* EXERCISE BRIEF *
The reply must consist of the entire listing, reproduced exactly.

(Beginning of INFORMATION SUPPLIED)

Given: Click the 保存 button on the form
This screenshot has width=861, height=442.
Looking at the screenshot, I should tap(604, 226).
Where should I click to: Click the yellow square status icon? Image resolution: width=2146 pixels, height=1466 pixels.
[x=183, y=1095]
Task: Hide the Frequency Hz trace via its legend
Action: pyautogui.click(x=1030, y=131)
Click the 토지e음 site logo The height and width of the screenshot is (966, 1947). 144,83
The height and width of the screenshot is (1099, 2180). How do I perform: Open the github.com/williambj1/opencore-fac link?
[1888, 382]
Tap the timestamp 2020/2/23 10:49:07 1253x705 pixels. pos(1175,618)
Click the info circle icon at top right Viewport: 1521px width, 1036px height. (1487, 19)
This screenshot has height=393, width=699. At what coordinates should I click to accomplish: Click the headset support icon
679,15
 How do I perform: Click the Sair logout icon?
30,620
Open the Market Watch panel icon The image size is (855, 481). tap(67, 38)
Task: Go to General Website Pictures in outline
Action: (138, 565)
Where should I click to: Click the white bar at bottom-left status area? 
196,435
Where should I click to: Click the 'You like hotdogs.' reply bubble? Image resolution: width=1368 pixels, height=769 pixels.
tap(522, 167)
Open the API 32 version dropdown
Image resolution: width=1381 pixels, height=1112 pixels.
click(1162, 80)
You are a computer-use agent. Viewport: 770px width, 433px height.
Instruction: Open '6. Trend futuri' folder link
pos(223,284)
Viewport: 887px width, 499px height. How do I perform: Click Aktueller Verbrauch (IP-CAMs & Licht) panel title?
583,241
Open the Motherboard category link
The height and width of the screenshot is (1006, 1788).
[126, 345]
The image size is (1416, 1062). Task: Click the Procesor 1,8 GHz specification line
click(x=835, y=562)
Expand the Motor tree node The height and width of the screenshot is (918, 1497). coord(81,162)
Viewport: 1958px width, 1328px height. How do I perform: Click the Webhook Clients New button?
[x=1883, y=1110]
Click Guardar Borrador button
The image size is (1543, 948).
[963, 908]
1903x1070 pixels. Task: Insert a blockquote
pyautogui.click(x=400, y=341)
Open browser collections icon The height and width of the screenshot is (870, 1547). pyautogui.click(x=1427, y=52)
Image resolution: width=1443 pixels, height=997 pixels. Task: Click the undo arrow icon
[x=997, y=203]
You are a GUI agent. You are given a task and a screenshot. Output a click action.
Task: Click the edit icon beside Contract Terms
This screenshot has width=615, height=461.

(End of INFORMATION SUPPLIED)

* EXERCISE OUTPUT *
Given: Click the 保存 button on the form
This screenshot has width=861, height=442.
Looking at the screenshot, I should tap(604, 226).
Where should I click to: Click the yellow square status icon? Image resolution: width=2146 pixels, height=1466 pixels.
[x=183, y=1095]
Task: Hide the Frequency Hz trace via its legend
Action: pyautogui.click(x=1030, y=131)
Click the 토지e음 site logo The height and width of the screenshot is (966, 1947). 144,83
The height and width of the screenshot is (1099, 2180). How do I perform: Open the github.com/williambj1/opencore-fac link?
[1888, 382]
Tap the timestamp 2020/2/23 10:49:07 1253x705 pixels. pos(1175,618)
Click the info circle icon at top right Viewport: 1521px width, 1036px height. (1487, 19)
This screenshot has height=393, width=699. At what coordinates should I click to accomplish: Click the headset support icon
679,15
 How do I perform: Click the Sair logout icon?
30,620
Open the Market Watch panel icon The image size is (855, 481). tap(67, 38)
Task: Go to General Website Pictures in outline
Action: (138, 565)
Where should I click to: Click the white bar at bottom-left status area? 
196,435
Where should I click to: Click the 'You like hotdogs.' reply bubble? Image resolution: width=1368 pixels, height=769 pixels.
tap(522, 167)
Open the API 32 version dropdown
Image resolution: width=1381 pixels, height=1112 pixels.
click(1162, 80)
You are a computer-use agent. Viewport: 770px width, 433px height.
Instruction: Open '6. Trend futuri' folder link
pos(223,284)
Viewport: 887px width, 499px height. How do I perform: Click Aktueller Verbrauch (IP-CAMs & Licht) panel title?
583,241
Open the Motherboard category link
The height and width of the screenshot is (1006, 1788).
[126, 345]
The image size is (1416, 1062). Task: Click the Procesor 1,8 GHz specification line
click(x=835, y=562)
Expand the Motor tree node The height and width of the screenshot is (918, 1497). coord(81,162)
Viewport: 1958px width, 1328px height. How do I perform: Click the Webhook Clients New button?
[x=1883, y=1110]
Click Guardar Borrador button
The image size is (1543, 948).
[963, 908]
1903x1070 pixels. Task: Insert a blockquote
pyautogui.click(x=400, y=341)
Open browser collections icon The height and width of the screenshot is (870, 1547). pyautogui.click(x=1427, y=52)
Image resolution: width=1443 pixels, height=997 pixels. Task: Click the undo arrow icon
[x=997, y=203]
You are a GUI agent. You are given a task and a screenshot. Output a click action.
Task: Click the edit icon beside Contract Terms
This screenshot has width=615, height=461.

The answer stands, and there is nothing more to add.